> _Problem requirements_:
Output only the lines below that start at the line containing "Open the global search magnifier" and end at the line containing "The width and height of the screenshot is (784, 1521).", with both ends kept.

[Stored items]

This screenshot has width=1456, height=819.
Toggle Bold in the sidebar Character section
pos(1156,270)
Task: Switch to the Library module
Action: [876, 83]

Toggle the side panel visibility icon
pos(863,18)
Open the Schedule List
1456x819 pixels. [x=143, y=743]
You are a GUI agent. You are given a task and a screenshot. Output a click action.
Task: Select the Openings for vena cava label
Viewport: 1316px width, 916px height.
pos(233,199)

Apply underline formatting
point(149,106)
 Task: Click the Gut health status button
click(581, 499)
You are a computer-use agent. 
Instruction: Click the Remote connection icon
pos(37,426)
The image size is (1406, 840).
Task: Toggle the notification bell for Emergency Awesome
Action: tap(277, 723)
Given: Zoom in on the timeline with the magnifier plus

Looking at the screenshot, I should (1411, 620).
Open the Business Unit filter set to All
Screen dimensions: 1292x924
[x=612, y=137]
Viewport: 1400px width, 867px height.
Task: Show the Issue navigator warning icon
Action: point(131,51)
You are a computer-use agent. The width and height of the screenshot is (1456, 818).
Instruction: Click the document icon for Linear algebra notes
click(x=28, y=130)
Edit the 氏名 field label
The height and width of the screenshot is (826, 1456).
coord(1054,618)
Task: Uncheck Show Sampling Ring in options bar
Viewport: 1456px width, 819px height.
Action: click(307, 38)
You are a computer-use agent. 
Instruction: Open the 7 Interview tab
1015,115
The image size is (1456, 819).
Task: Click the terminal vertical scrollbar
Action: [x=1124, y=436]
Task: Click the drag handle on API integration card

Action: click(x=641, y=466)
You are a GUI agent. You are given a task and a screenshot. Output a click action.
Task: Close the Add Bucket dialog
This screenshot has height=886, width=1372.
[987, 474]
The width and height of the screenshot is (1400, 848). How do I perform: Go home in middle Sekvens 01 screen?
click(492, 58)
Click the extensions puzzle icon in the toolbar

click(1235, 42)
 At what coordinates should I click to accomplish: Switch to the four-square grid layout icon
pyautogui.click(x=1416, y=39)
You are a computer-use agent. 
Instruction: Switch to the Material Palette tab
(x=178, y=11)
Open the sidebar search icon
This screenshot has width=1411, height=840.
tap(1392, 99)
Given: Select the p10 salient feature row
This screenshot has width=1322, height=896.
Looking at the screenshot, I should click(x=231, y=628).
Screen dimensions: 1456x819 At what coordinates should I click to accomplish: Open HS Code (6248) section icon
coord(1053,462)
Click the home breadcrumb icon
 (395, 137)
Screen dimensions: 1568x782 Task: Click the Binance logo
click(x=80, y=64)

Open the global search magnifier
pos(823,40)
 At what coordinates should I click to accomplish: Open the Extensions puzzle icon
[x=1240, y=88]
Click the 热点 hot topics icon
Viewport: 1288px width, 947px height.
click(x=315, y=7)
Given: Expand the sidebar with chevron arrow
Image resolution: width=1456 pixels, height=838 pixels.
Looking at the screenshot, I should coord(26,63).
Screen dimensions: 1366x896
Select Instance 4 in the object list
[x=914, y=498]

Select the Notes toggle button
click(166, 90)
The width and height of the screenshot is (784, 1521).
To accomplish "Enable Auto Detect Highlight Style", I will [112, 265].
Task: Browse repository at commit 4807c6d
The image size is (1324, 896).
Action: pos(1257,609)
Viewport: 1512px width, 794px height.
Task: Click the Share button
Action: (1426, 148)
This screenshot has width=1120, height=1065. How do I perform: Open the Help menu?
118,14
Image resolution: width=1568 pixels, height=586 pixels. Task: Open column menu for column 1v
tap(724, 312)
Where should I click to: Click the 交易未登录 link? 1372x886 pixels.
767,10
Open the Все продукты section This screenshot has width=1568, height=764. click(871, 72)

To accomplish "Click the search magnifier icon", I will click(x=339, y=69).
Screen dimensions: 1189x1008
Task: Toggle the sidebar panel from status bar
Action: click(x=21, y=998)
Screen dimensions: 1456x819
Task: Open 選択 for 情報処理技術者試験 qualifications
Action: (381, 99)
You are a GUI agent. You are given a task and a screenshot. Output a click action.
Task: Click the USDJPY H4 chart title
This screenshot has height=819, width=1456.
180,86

> _Solved problem_:
Open the global search magnifier
pos(823,40)
 At what coordinates should I click to accomplish: Open the Extensions puzzle icon
[x=1240, y=88]
Click the 热点 hot topics icon
Viewport: 1288px width, 947px height.
click(x=315, y=7)
Given: Expand the sidebar with chevron arrow
Image resolution: width=1456 pixels, height=838 pixels.
Looking at the screenshot, I should coord(26,63).
Screen dimensions: 1366x896
Select Instance 4 in the object list
[x=914, y=498]

Select the Notes toggle button
click(166, 90)
The width and height of the screenshot is (784, 1521).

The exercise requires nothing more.